▸ BRIEF: Starting at the line that holds "500-41-15 (287, 118)" and stopping at the line that holds "Privacy Policy (223, 2564)", restate the records below word for word, with both of those lines included.
+ + + +
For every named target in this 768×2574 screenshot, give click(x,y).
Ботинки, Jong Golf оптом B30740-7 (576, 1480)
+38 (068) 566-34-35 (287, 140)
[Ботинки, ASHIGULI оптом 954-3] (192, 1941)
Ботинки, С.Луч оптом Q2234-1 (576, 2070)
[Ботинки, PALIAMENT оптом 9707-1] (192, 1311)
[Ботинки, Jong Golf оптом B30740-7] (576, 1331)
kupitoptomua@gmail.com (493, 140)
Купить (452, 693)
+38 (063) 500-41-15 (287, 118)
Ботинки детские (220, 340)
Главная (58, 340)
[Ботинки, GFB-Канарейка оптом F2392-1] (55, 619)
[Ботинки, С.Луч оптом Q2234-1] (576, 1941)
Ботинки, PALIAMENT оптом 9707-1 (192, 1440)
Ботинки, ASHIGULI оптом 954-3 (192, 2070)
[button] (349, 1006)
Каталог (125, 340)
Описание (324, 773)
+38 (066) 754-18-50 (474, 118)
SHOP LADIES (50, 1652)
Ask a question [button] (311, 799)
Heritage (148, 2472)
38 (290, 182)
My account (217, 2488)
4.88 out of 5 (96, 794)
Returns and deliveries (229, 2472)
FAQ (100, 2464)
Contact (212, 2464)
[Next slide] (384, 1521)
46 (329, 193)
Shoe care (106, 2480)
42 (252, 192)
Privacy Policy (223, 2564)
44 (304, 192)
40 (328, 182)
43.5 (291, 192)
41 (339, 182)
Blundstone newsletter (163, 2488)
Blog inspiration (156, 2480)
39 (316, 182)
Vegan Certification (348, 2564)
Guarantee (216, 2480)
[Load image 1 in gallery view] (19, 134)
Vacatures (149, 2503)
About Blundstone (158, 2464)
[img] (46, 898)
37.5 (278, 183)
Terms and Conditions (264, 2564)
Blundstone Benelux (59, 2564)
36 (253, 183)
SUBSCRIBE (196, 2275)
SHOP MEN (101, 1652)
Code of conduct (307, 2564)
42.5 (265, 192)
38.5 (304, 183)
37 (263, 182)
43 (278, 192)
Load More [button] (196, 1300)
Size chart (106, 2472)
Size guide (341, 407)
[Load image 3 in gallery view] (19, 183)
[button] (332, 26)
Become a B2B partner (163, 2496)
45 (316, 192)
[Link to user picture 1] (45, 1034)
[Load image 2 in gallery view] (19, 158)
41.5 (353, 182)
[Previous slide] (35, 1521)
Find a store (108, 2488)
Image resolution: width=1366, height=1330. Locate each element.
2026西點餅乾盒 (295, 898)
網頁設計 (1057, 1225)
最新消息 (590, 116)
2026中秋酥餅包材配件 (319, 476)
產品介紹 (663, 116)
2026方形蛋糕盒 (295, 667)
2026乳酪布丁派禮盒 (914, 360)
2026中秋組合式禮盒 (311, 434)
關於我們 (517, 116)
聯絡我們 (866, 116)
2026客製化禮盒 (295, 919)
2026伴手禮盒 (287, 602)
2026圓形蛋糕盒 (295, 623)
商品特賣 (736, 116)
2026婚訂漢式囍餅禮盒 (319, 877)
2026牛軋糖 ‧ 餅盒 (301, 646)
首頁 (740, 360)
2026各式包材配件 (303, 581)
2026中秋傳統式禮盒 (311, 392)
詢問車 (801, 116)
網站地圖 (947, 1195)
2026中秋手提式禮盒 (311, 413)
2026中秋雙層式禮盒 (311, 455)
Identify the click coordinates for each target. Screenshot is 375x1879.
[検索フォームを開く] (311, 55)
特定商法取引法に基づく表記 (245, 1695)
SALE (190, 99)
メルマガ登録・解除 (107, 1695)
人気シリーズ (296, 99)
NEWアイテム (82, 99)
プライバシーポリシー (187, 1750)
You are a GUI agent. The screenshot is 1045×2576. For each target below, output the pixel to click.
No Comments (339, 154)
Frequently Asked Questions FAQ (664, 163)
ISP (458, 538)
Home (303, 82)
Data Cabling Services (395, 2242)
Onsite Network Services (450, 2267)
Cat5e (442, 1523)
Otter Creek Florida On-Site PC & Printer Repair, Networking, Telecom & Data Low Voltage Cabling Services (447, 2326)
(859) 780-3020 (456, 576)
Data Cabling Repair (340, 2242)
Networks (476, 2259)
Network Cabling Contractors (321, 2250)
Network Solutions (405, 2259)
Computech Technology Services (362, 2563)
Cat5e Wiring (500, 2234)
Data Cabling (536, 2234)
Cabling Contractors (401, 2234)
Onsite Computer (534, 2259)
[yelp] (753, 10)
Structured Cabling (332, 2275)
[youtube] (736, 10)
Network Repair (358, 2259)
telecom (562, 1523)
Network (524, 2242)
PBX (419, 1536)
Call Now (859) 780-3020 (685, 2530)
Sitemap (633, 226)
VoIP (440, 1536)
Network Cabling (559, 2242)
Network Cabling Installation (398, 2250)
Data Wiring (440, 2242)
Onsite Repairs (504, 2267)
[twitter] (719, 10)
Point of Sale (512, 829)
+ + + +
▸ RESULT OF THE EXERCISE:
+38 (063) 500-41-15 (287, 118)
Ботинки детские (220, 340)
Главная (58, 340)
[Ботинки, GFB-Канарейка оптом F2392-1] (55, 619)
[Ботинки, С.Луч оптом Q2234-1] (576, 1941)
Ботинки, PALIAMENT оптом 9707-1 (192, 1440)
Ботинки, ASHIGULI оптом 954-3 (192, 2070)
[button] (349, 1006)
Каталог (125, 340)
Описание (324, 773)
+38 (066) 754-18-50 (474, 118)
SHOP LADIES (50, 1652)
Ask a question [button] (311, 799)
Heritage (148, 2472)
38 (290, 182)
My account (217, 2488)
4.88 out of 5 (96, 794)
Returns and deliveries (229, 2472)
FAQ (100, 2464)
Contact (212, 2464)
[Next slide] (384, 1521)
46 (329, 193)
Shoe care (106, 2480)
42 (252, 192)
Privacy Policy (223, 2564)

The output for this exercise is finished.